Compare this to the figures who cut. Michael Walzer at IAS has written with rigor on Jewish political theory across his career, including the 2012 book In God’s Shadow on politics in the Hebrew Bible, without holding a rabbinic or communal role that would constrain him. Walzer can follow the argument. Soloveichik cannot, not fully. David Novak at the University of Toronto does serious Jewish theology and engages Christian theology with care, but operates outside the American communal rabbinate and has the freedom that comes with a university appointment in a different country. Leon Kass, before his late turn to more public conservative advocacy, did serious philosophical work on biblical anthropology in The Beginning of Wisdom without needing to hold a coalition together.
Soloveichik’s closest analogue in temperament and constraint may be Rabbi Norman Lamm, the former president of YU, who wrote intelligent philosophical work within institutional limits that shaped what he could say. Lamm’s Torah Umadda tried to articulate a Modern Orthodox philosophy and ran into the problem that the articulation itself had to preserve coalition peace between YU’s various factions. The result was more a manifesto than an argument. Soloveichik stands in that tradition of institutional Modern Orthodox intellectual leadership, and the tradition has the same structural limit. The leader has to hold the institution together, and the intellectual work has to stop short of where it would break the hold.

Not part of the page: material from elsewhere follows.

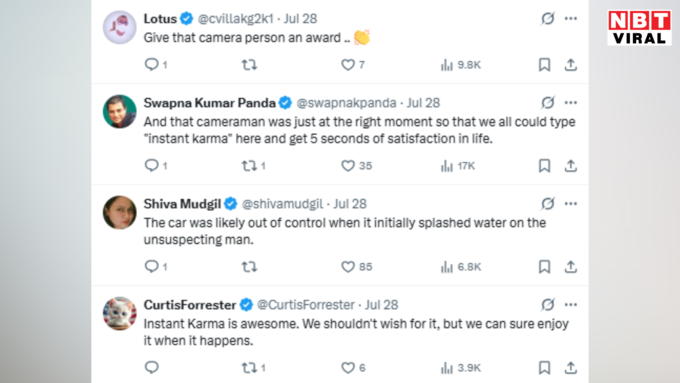
Task: Like Shiva Mudgil's tweet with 85 likes
Action: click(x=356, y=267)
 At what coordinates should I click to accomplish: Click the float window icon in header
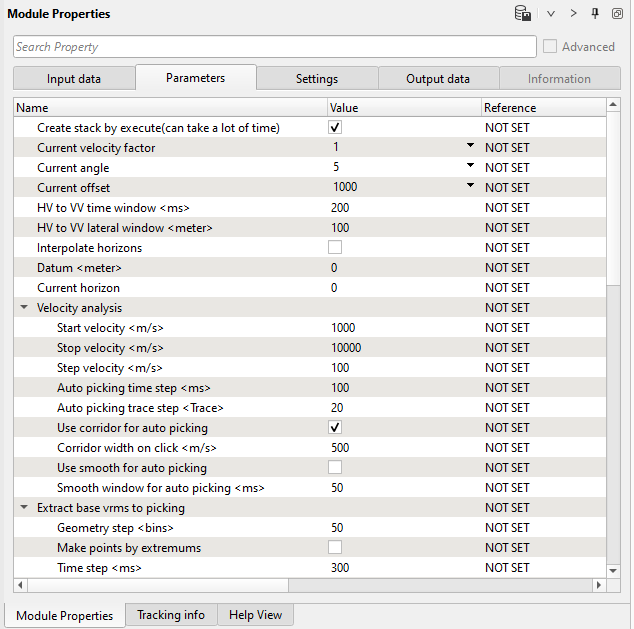[x=618, y=14]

The honest read on Soloveichik is that he is a talented man producing less than his talent permits because the roles he has accepted require it. He could probably write a first-rate book on biblical political theology if he left the coalition roles and wrote from a university position with no communal responsibilities. He has not chosen that. He has chosen the pulpit, the Straus Center, the Commentary column, the public appearances, the testimony, the political visibility. Each of these serves a coalition. Each constrains the intellectual output. The sum is a public figure whose published work is smarter than most but not as smart as it could be.

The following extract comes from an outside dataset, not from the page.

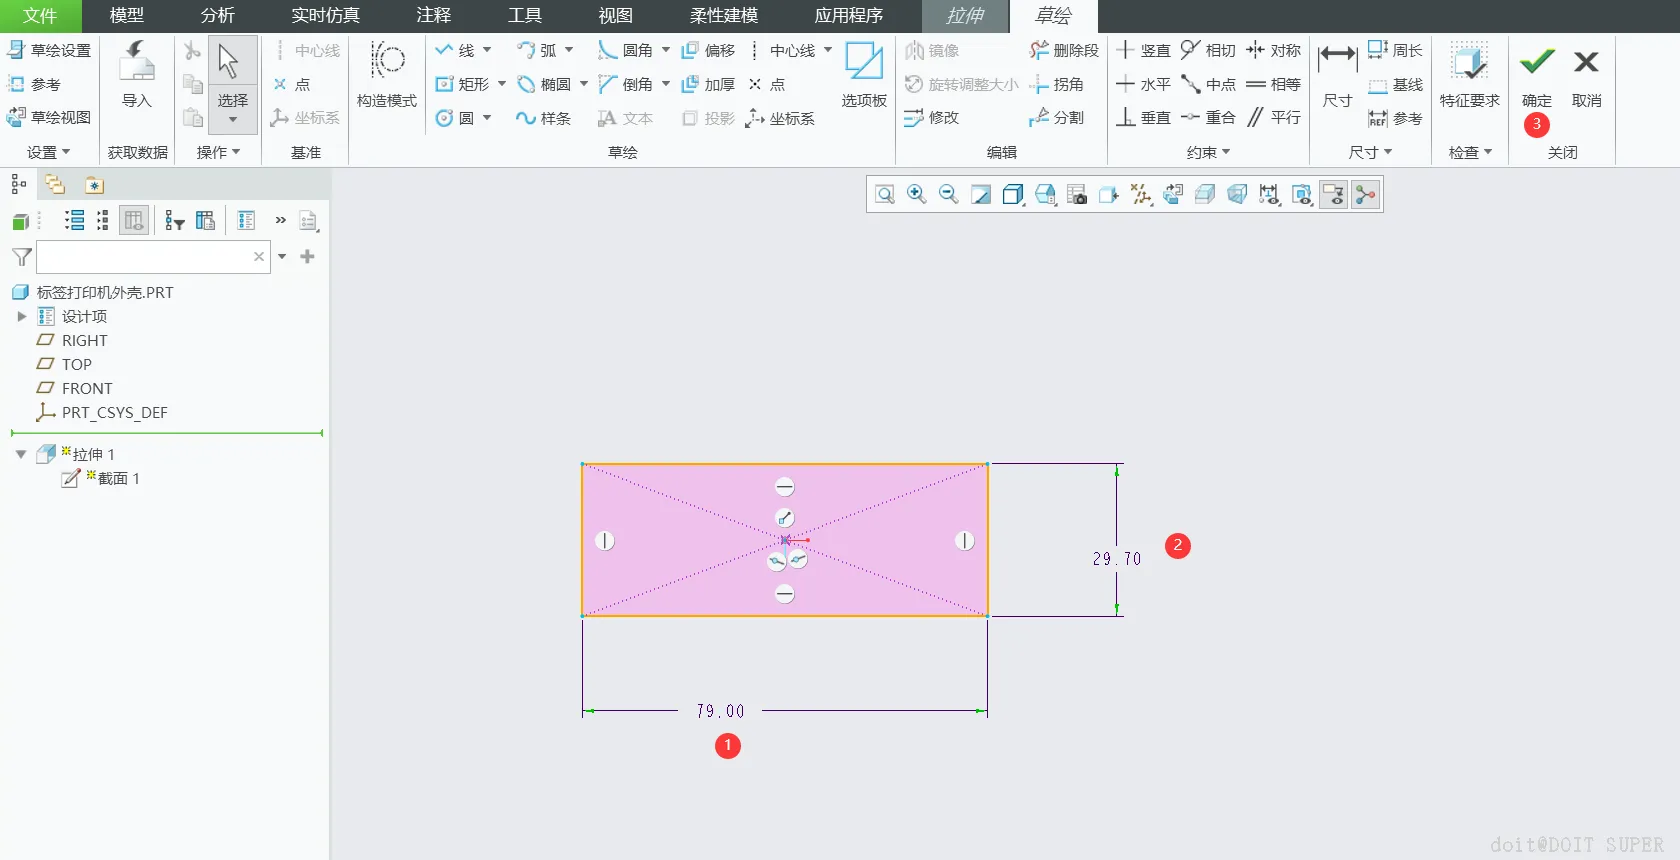
Task: Select the Dimension (尺寸) tool
Action: 1337,75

The pattern echoes the broader point about Modern Orthodox intellectual life in America. The tradition produces rabbis capable of real thought. The tradition’s institutional structures require those rabbis to hold coalitions. The coalitions punish the work that would cut. The rabbis who refuse the punishment, from Leibowitz to Slifkin to Hartman, pay in standing. The rabbis who accept the coalition work, from Lamm to Sacks to Soloveichik, produce work at a certain ceiling that their talent alone would have exceeded. Soloveichik sits in the latter group. He is capable of more than he publishes. What he publishes is good within the genre. The genre is coalition-preservation intellectual work, and the genre has a ceiling.
The interesting work appears in the academic pieces, in the Soloveitchik family intellectual history, in the occasional essay that lets him follow a textual argument where it leads. The coalition work appears in the Commentary columns, the public appearances, the institutional leadership, the columns that reassure the conservative movement that Jews belong in it and reassure the Orthodox world that conservatism belongs with them. The ratio favors the coalition work because the coalition work is what the roles he has chosen require. A different Soloveichik, with the same mind and different choices, would have produced a different body of work. The one we have is the one the coalitions produced.